Whether it’s the ability to stand tall upon a mountain or float on the ocean, perspective fuels our desire to head into the mountains as a winter storm bears down upon them and our innate drive to paddle towards tumultuous offshore swells.
Perspective is understood as a viewpoint or outlook, often with a metaphorical bent. We set out to change our perspective or perhaps gain a new one. In this heady hunt for an intangible shift, we often forget the literal meaning of the word. That perspective is simply the view from where you stand—a photo or a painting is presented from its creator’s perspective, where they stood on a hillside or in their mind’s eye. And high above the Pacific, surrounded by a blanket of fresh powder, the view is disorienting.
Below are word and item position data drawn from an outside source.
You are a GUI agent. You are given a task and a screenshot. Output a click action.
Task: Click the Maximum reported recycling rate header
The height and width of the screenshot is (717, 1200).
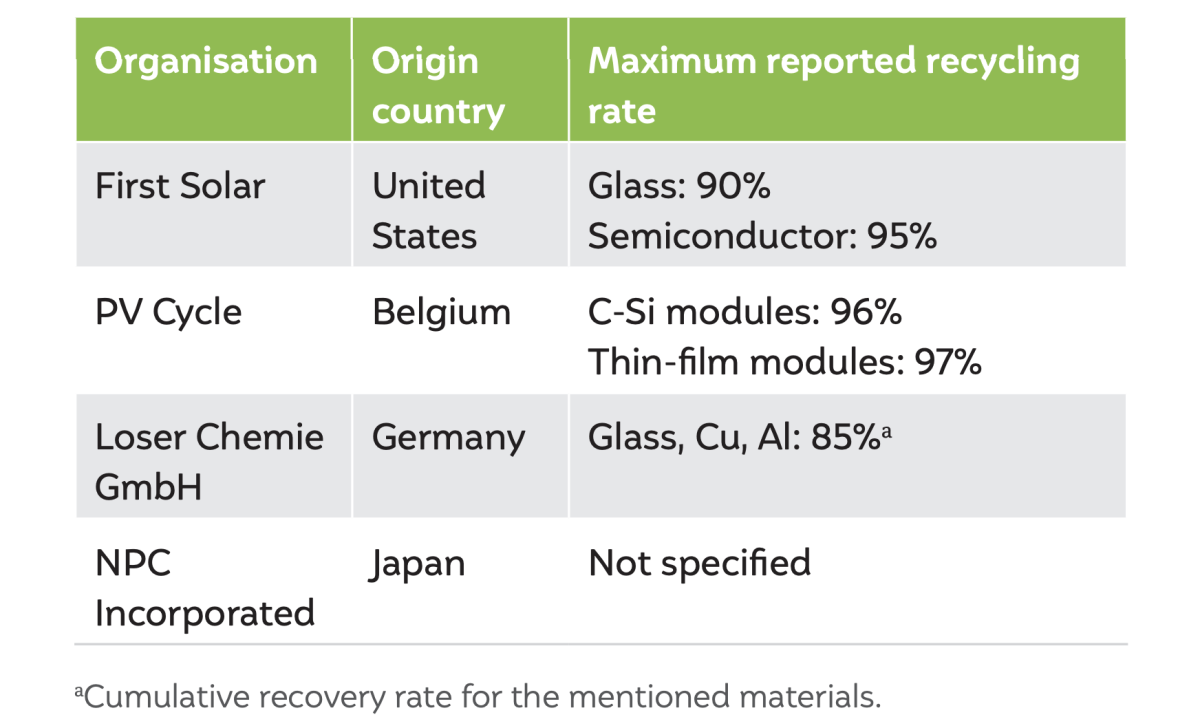click(834, 86)
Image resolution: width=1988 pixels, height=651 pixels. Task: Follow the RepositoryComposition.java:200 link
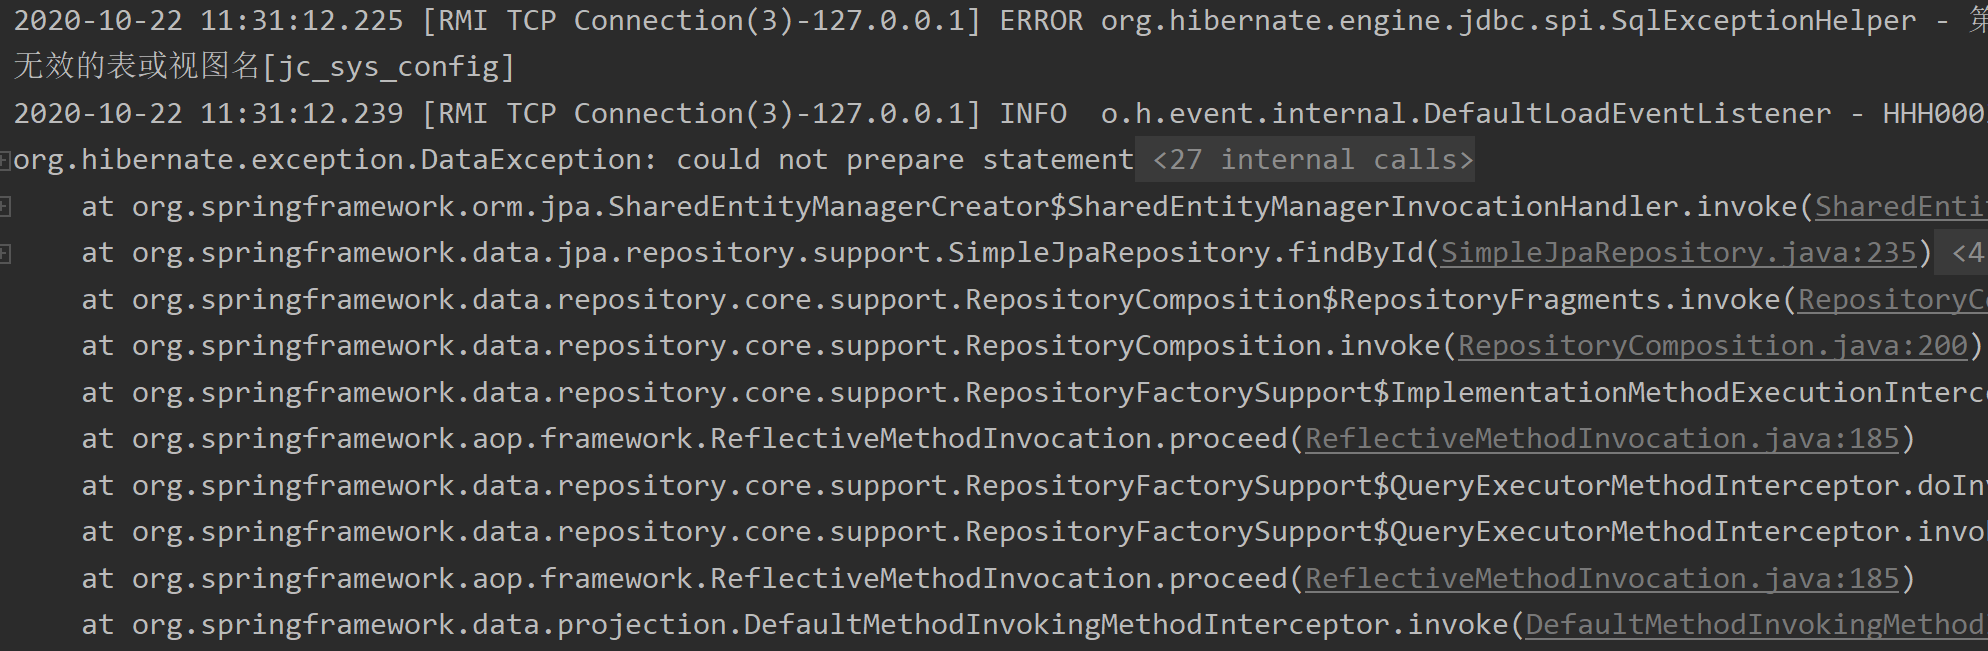1712,346
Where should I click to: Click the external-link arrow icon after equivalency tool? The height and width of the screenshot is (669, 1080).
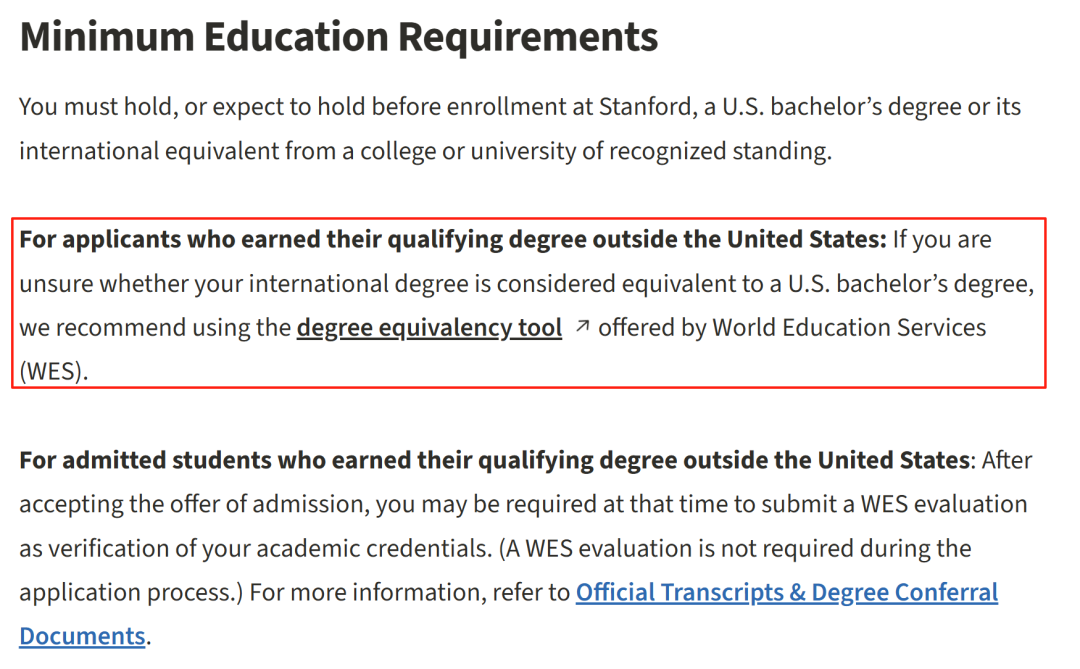point(582,326)
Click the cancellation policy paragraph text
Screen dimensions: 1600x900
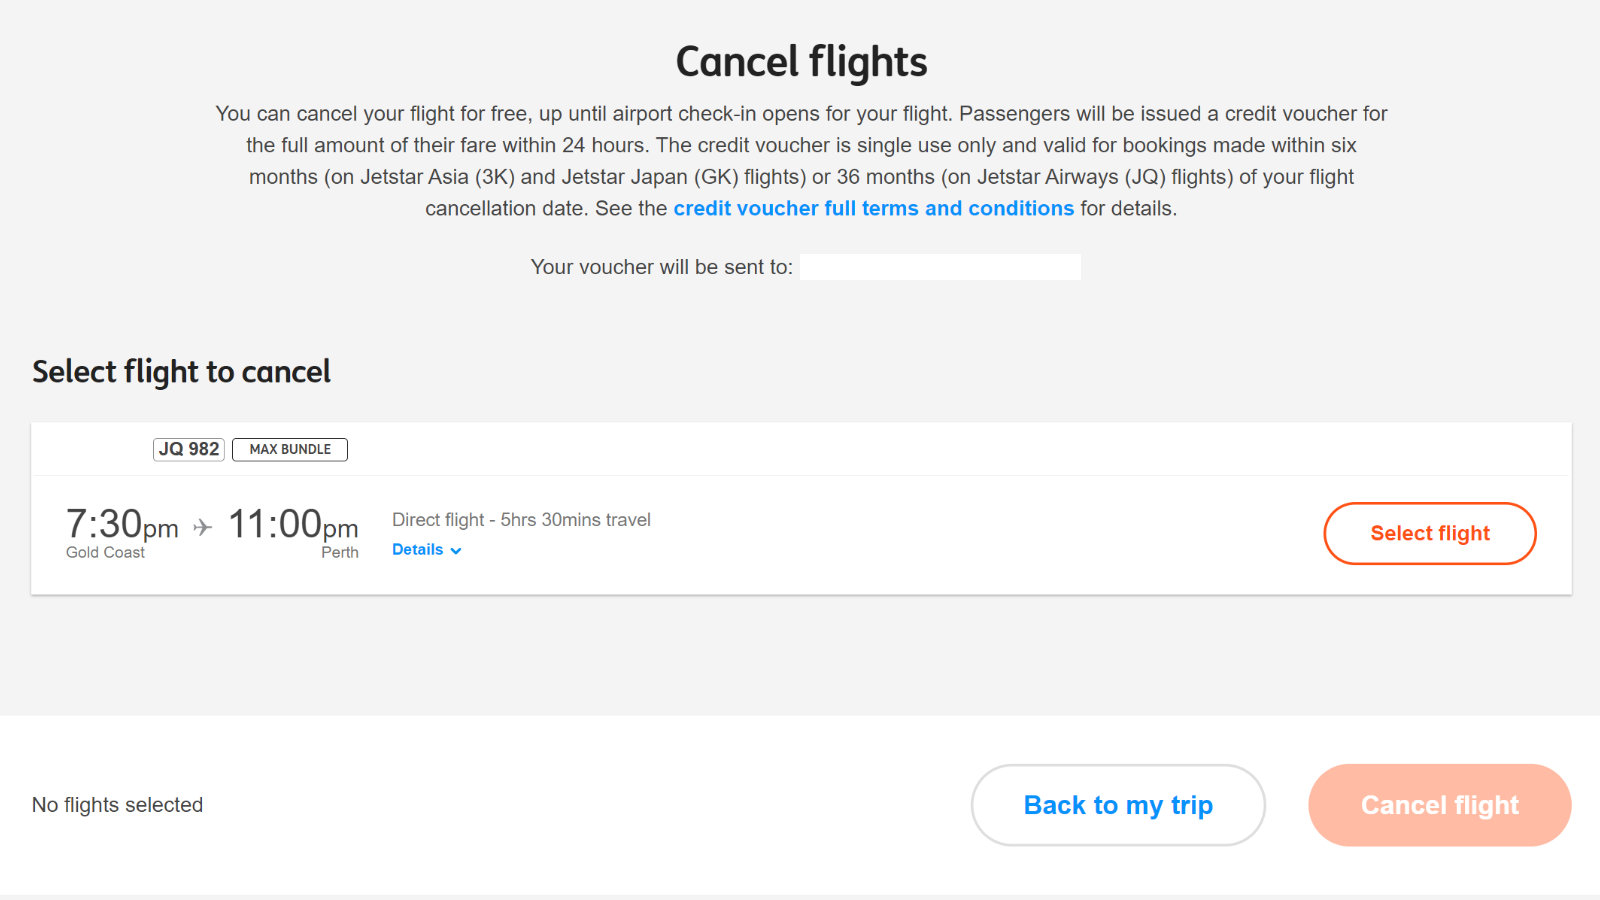[801, 161]
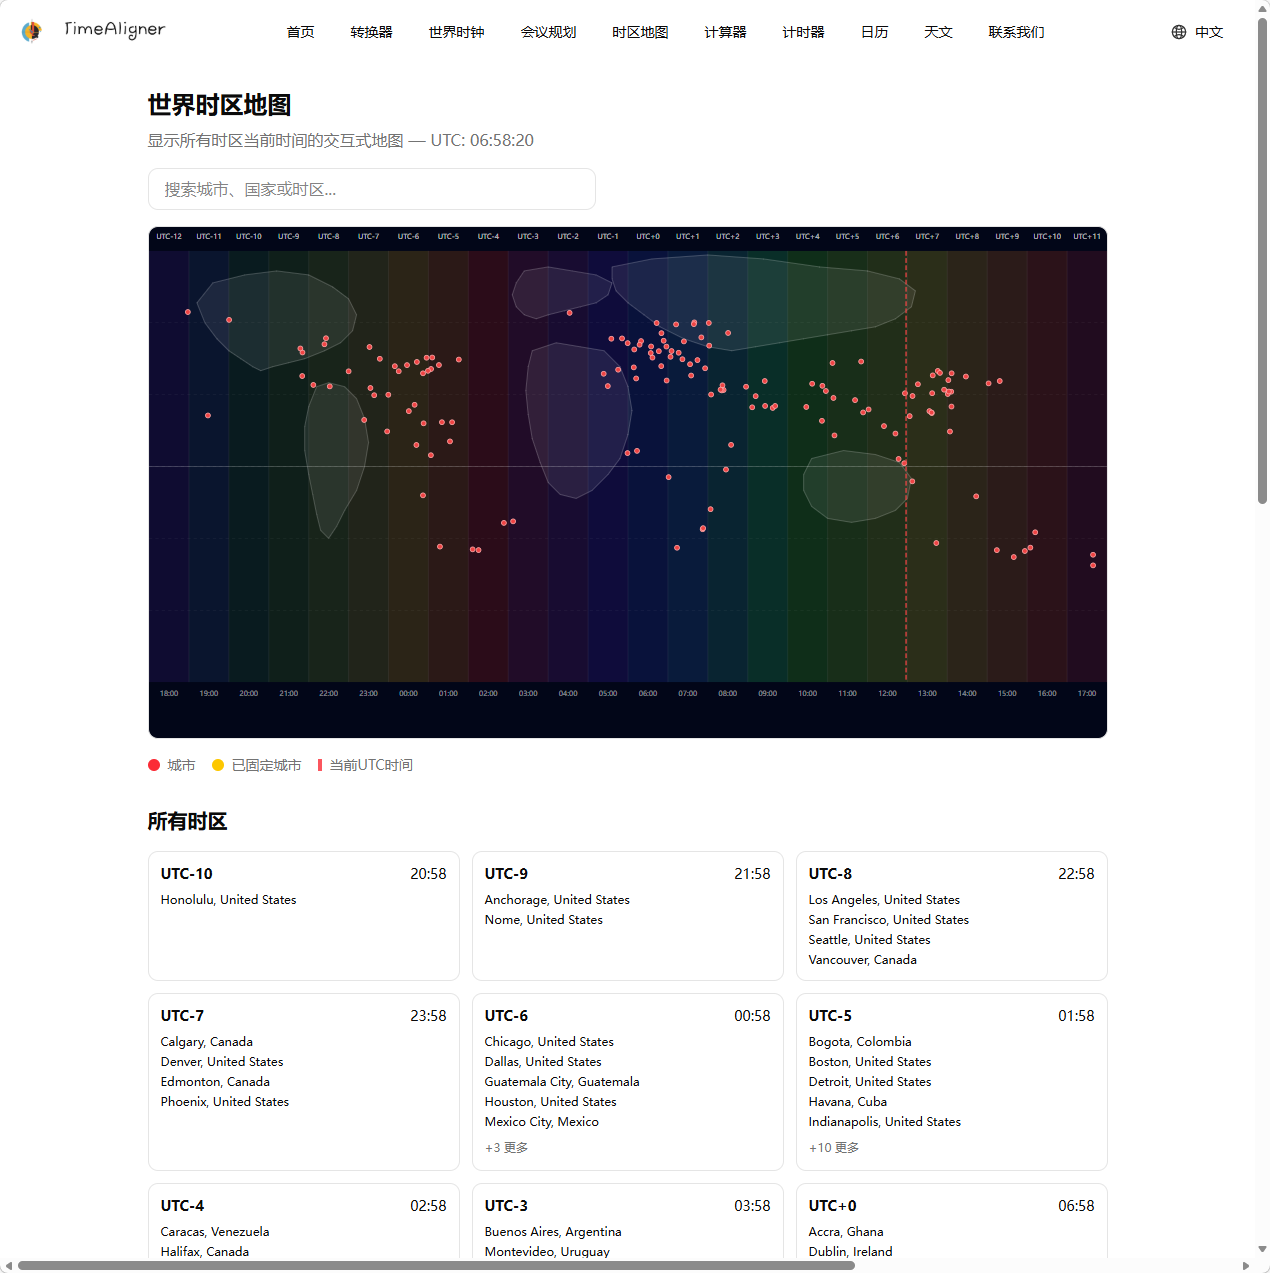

It’s easy to forget that Hokkaido is situated on an island, thousands of miles from any continental continuity. Standing atop one of the region’s famed peaks, the focus is singular. Returning to the base of the mountain requires skill and flow, a careful collaboration with the snow and the mountain beneath it, and at least semi-friendly negotiations with gravity. It can be more granular—the literal snowflakes that pile on top of each other until their billions of unique shapes conspire to create powder or spring slush or groomed runs, or it can be more abstract, like the perspective-altering experience of dining in a mountainside whiskey lounge and chasing it with a dip in a hot spring surrounded by snow.
Japan’s mountains do not gradually rise from expanses of land by starting as hills and slowly gaining elevation—instead they rise proudly and rapidly from sea level, suggesting that they’d be even taller if only the ocean weren’t there. They enforce this perception by pulling the snow down with them. On the biggest powder days, the sand is covered by snow and the sea meets its frozen counterpart in stunning contrast.